Search code examples
sqlpostgresqlrandomforeign-keysdata-generation

PostgreSQL -- how to generate random number of rows of fake data with foreign key constraints?


Note: I tried searching for other questions and answers that address this, but I couldn't find one that really corresponded to my problem and presented a full solution.

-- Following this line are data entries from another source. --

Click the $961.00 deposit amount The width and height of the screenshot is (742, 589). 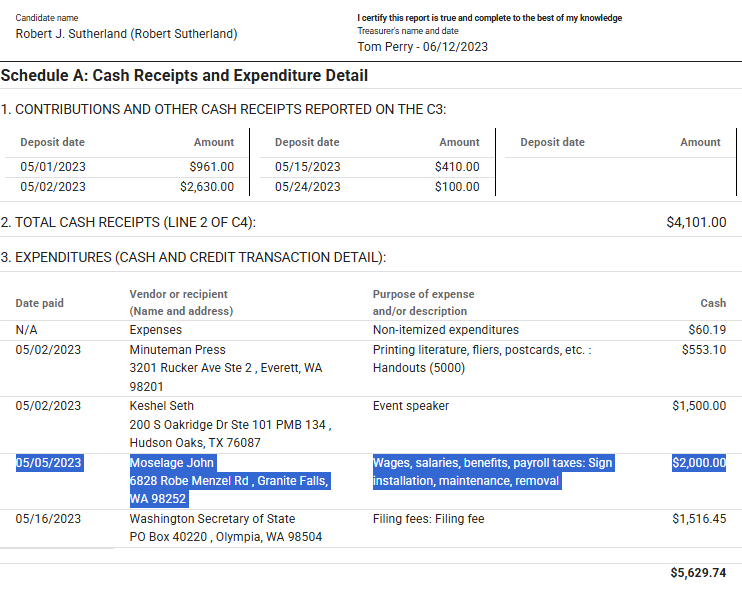(x=212, y=167)
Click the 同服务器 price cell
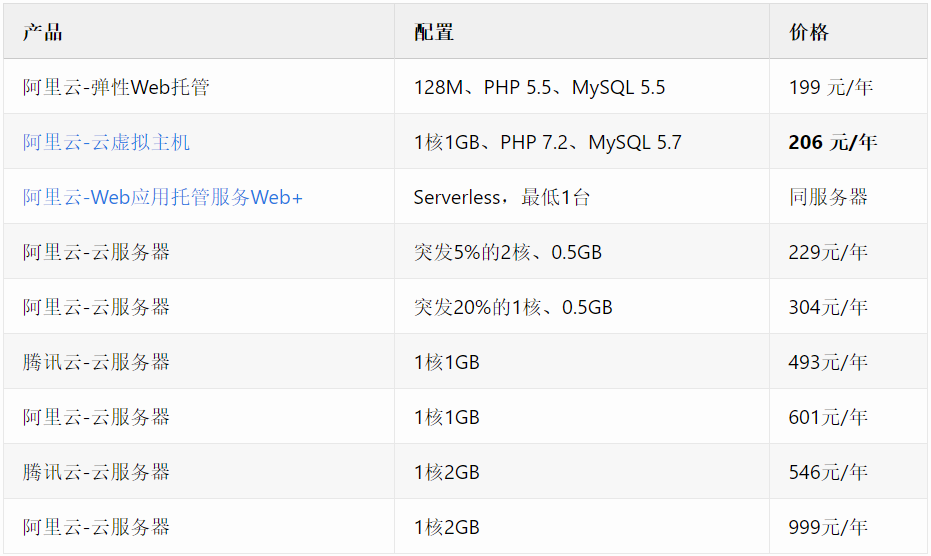The height and width of the screenshot is (556, 931). (848, 197)
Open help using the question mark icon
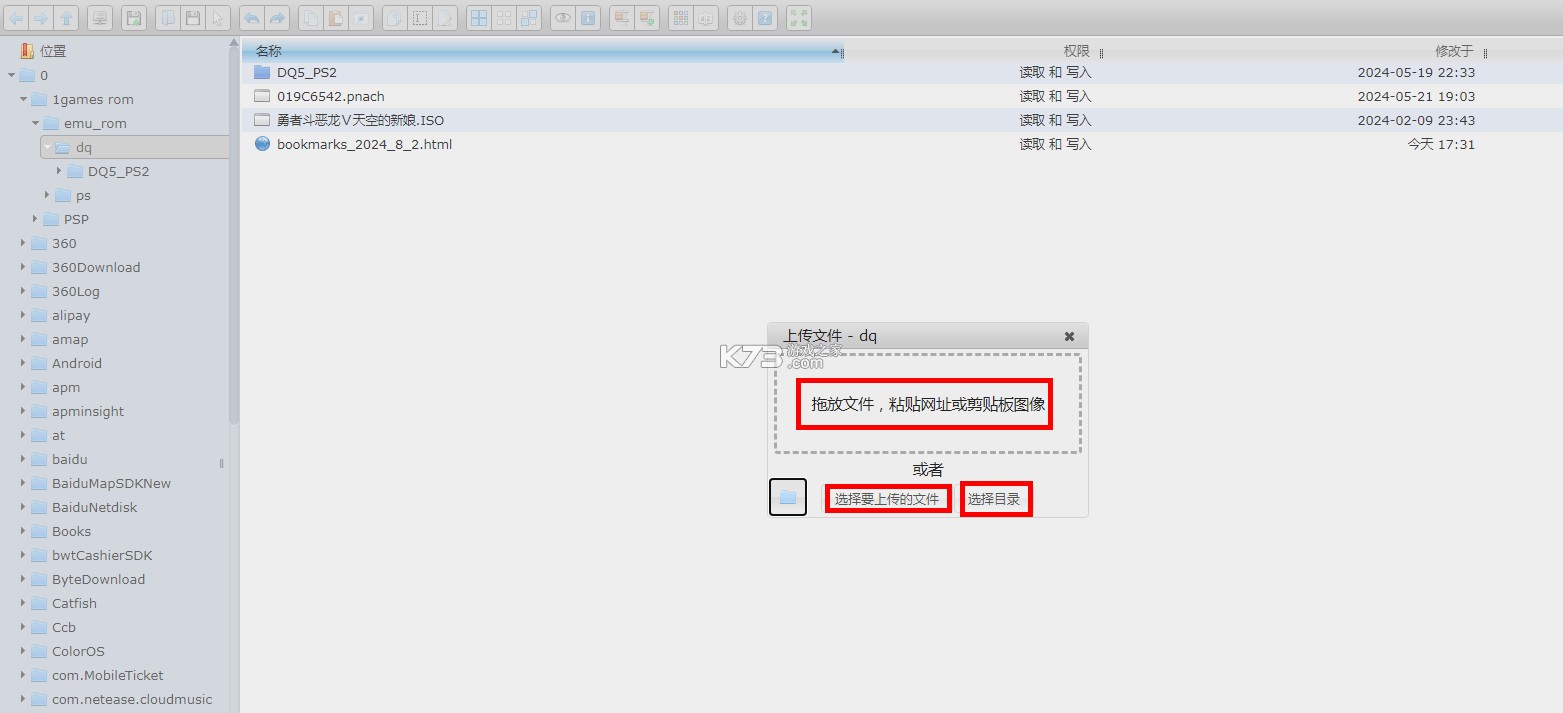The height and width of the screenshot is (713, 1563). point(764,17)
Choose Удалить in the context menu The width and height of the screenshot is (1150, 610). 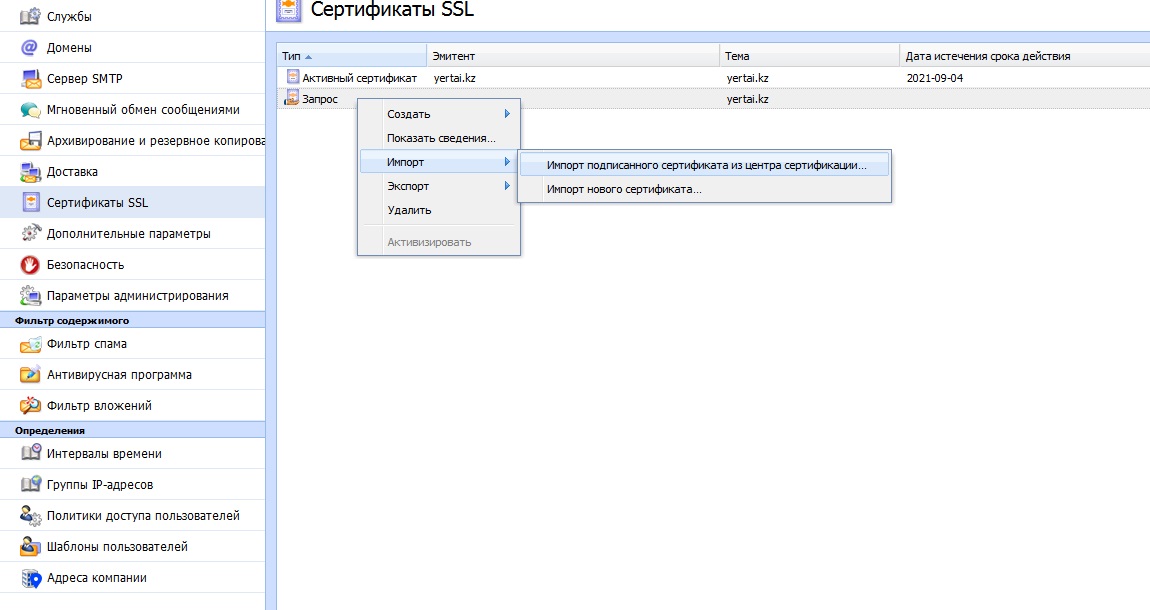(x=409, y=210)
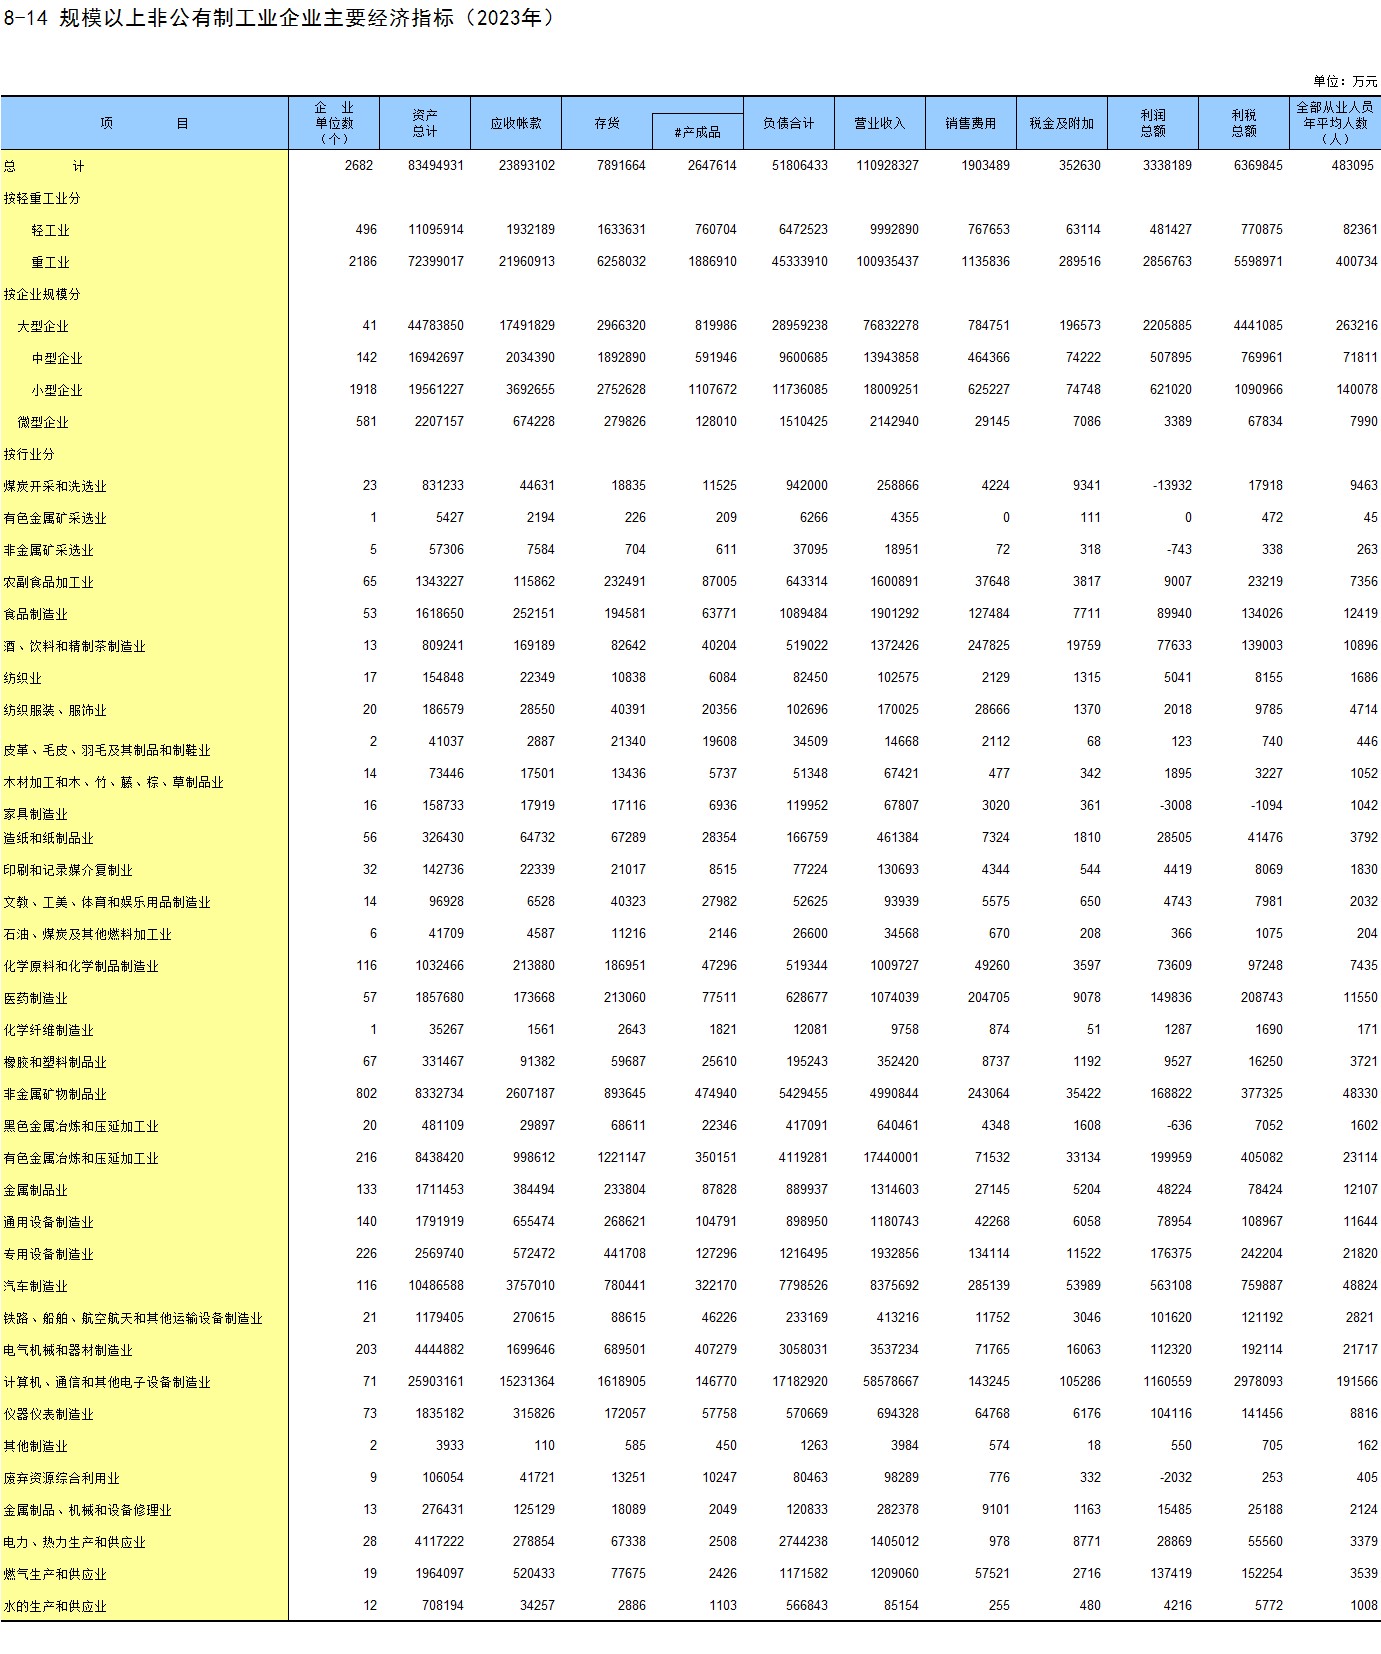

I'm trying to generate random, synthetic data to test my database schema, using SQL. While generating a bunch of random values in PostgreSQL is easy enough with random(), generating random data sets that preserve the constraints and characteristics of the data I'm expecting to see is not. Specifically, I have the following tables:

CREATE TABLE suites(
id BIGINT GENERATED ALWAYS AS IDENTITY PRIMARY KEY,
name TEXT
);

INSERT INTO suites(name)
SELECT 'suite' || g FROM generate_series(1,50) g;

CREATE TABLE tests(
id BIGINT GENERATED ALWAYS AS IDENTITY PRIMARY KEY,
name TEXT
);

INSERT INTO tests(name)
SELECT 'test' || g FROM generate_series(1,100) g;

CREATE TABLE tests_in_suites(
suite_id BIGINT,
test_id BIGINT,
PRIMARY KEY (suite_id, test_id)
);

DB Fiddle

I want to populate tests_in_suites with random values, such that each suite contains a random number (between 3 and 7) of tests, selected uniformly from tests. I want the selection to be random and uniform, and avoid cycles and other repeating patterns. I have tried the following approach:

SELECT s.id, t.id FROM
(select id from suites) s,
(SELECT id FROM tests ORDER BY random() LIMIT 2 + ceil(random() * 5)) t
ORDER BY s.id, t.id;

DB Fiddle

But it always chooses the same number of tests for each suite and the tests selected are identical, because the optimiser replaces the subquery for s with a constant. I tried introducing a dependency on the current suite being considered, but it complains the value I'm trying to use is not accessible:

SELECT s.id, t.id FROM
(select id from suites) s,
(SELECT id FROM tests ORDER BY random() LIMIT 2 + ceil(random() * 5 + s.id*0)) t
ORDER BY s.id, t.id;

ERROR:  invalid reference to FROM-clause entry for table "s"
LINE 3: ...s ORDER BY random() LIMIT 2 + ceil(random() * 5 + s.id*0)) t
                                                             ^
HINT:  There is an entry for table "s", but it cannot be referenced from this part of the query.

DB Fiddle

How can I generate my random data without falling victim to either the optimiser or invalid data dependencies in my query?


Solution

  • I want to populate tests_in_suites with random values, such that each suite contains a random number (between 3 and 7) of tests, selected uniformly from tests

    This sounds like a nice use case for a lateral join...

    INSERT INTO tests_in_suites(suite_id,test_id)
    SELECT suites.id, t.id
    FROM suites
    CROSS JOIN LATERAL (SELECT id, suites.id AS lol FROM tests ORDER BY random() LIMIT (3+random()*4)) t;
    

    Lateral join recomputes the joined table for each row of the table on the left side of the join, which is what we want here. But postgres will optimize this away if the joined table subquery looks like it is not a dependent subquery after all. So I added suites.id in the joined table to make it look like the joined table is indeed dependent on the row from table suites.

    There's probably a way to do it with array_agg() and unnest() too.